**Texte**
|---|
88      Cet élément de la marque demandé et la marque antérieure présentent des traits communs. Ainsi, les deux signes disposent d’un arc dirigé vers la gauche. Le tracé de cet arc est plus épais au milieu. En outre, les deux signes possèdent une boucle en haut et une ouverture en biais vers la droite et vers le haut.

89      Il convient de relever que les arcs dirigés vers la gauche présents dans les deux signes, qui possèdent des tracés plus épais que les autres éléments de ces signes et qui revêtent donc une importance particulière dans l’impression visuelle d’ensemble produite par ceux-ci, sont fortement similaires.

90      Il existe des différences entre les signes au niveau de la taille de la boucle qui est plus grande dans la marque demandée. En outre, cette dernière est plus étirée dans le sens de la largeur et possède de longs traits de liaison qui sont absents dans la marque antérieure.

91      Malgré les différences existant entre les deux signes, ceux-ci doivent être considérés comme moyennement similaires d’un point de vue visuel, eu égard aux similitudes relevées aux points 88 et 89 ci-dessus.

92      Ce résultat n’est pas remis en cause par la circonstance, soulignée par la requérante, que les signes en cause ont été classés différemment en vertu de l’arrangement de Vienne instituant la classification internationale des éléments figuratifs des marques, du 12 juin 1973, tel que modifié. En effet, le classement dans le cadre de la classification de Vienne est effectué à des fins exclusivement administratives [arrêt du Tribunal du 5 novembre 2008, Calzaturificio Frau/OHMI – Camper (Représentation d’un arc stylisé avec surface pleine), T‑304/07, non publié au Recueil, point 39].

–       Sur la similitude phonétique

93      La chambre de recours a considéré, au point 16 de la décision attaquée, que les signes en cause étaient phonétiquement identiques en ce qu’ils seraient prononcés comme la lettre « e ». Selon elle, les signes sont également identiques dans l’hypothèse où une partie des consommateurs prononcerait la marque antérieure comme la lettre « c », puisque ces consommateurs prononceraient la marque demandée de la même manière. Pour les consommateurs qui ne discerneraient pas de lettre, la comparaison phonétique serait dépourvue de pertinence puisque impossible.
|---|
**Données brutes**

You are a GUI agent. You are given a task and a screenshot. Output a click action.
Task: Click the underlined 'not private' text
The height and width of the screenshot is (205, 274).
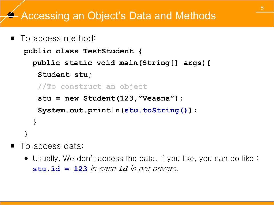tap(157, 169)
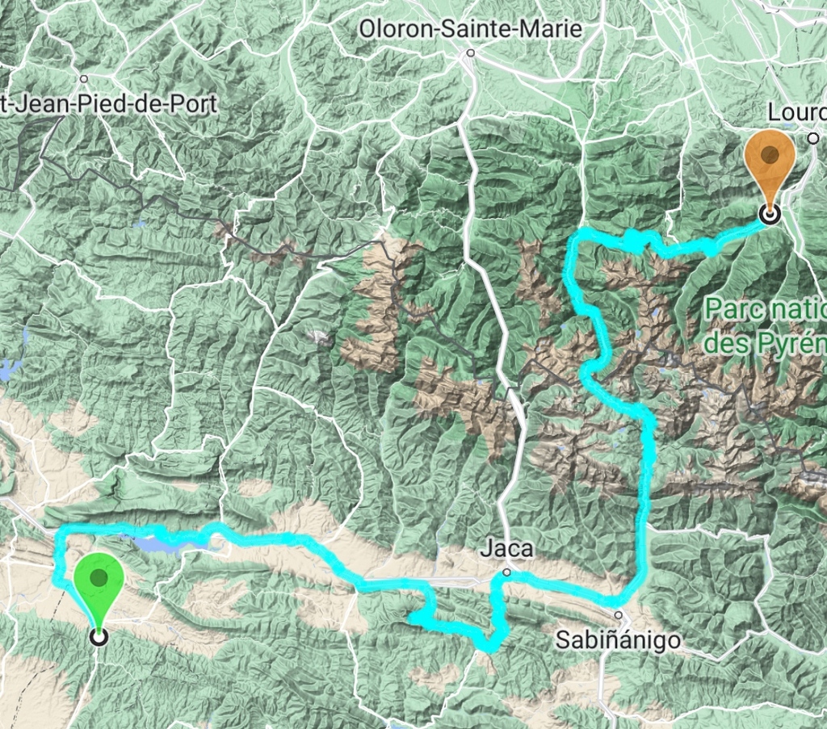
|---|
**Consigne A**
Pour chacune des affirmations suivantes, dites si elle est conforme au texte sur la comparaison des marques, en répondant par oui ou par non et en citant les mots du texte qui le montrent.
(i) Dans la marque demandée, la boucle est plus petite que dans la marque antérieure.
(ii) Sur le plan visuel, les deux signes sont jugés moyennement similaires.
(iii) Le classement selon la classification de Vienne sert uniquement à des fins administratives.
**Consigne B**
Reprenez le texte sur la comparaison des marques là où il s'arrête et écrivez-en la suite.
Les données n'ont aucun rapport avec le texte.

**Bonne réponse A**
(i) Non : « la taille de la boucle qui est plus grande dans la marque demandée ».
(ii) Oui : « ceux-ci doivent être considérés comme moyennement similaires d’un point de vue visuel ».
(iii) Oui : « le classement dans le cadre de la classification de Vienne est effectué à des fins exclusivement administratives ».

**Bonne réponse B**
94      À cet égard, il convient de relever que, effectivement, dans la perception d’une partie du public pertinent, les signes sont phonétiquement identiques, à savoir pour les consommateurs qui interprètent les deux signes comme étant la lettre « e » stylisée et pour ceux qui interprètent les deux signes comme étant la lettre « c » stylisée.

95      Pour le groupe de consommateurs allemands qui considère la marque antérieure comme la lettre « c » stylisée et la marque demandée comme la lettre « e » stylisée, il n’existe pas de similitude phonétique entre les signes. En effet, ces consommateurs prononceront la marque antérieure [tseː] et la marque demandée [eː], selon l’écriture phonétique internationale. Le sifflement dont s’accompagne la prononciation de la lettre « c » en allemand ne peut passer inaperçu. S’il est vrai que la prononciation de ces deux lettres a en commun l’élément « [eː] », il convient de relever qu’il existe plusieurs consonnes auxquelles cet élément est ajouté quand elles sont prononcées en tant que lettre unique en allemand, à savoir les consonnes « b », « d », « g », « p », « t » et « w ». L’élément « [eː] » étant exclusivement perçu comme un ajout afin de rendre plus facile la prononciation des consonnes respectives, il ne saurait être admis que les consonnes « b », « c », « d », « g », « p », « t » et « w », d’une part, et la voyelle « e », d’autre part, sont phonétiquement similaires.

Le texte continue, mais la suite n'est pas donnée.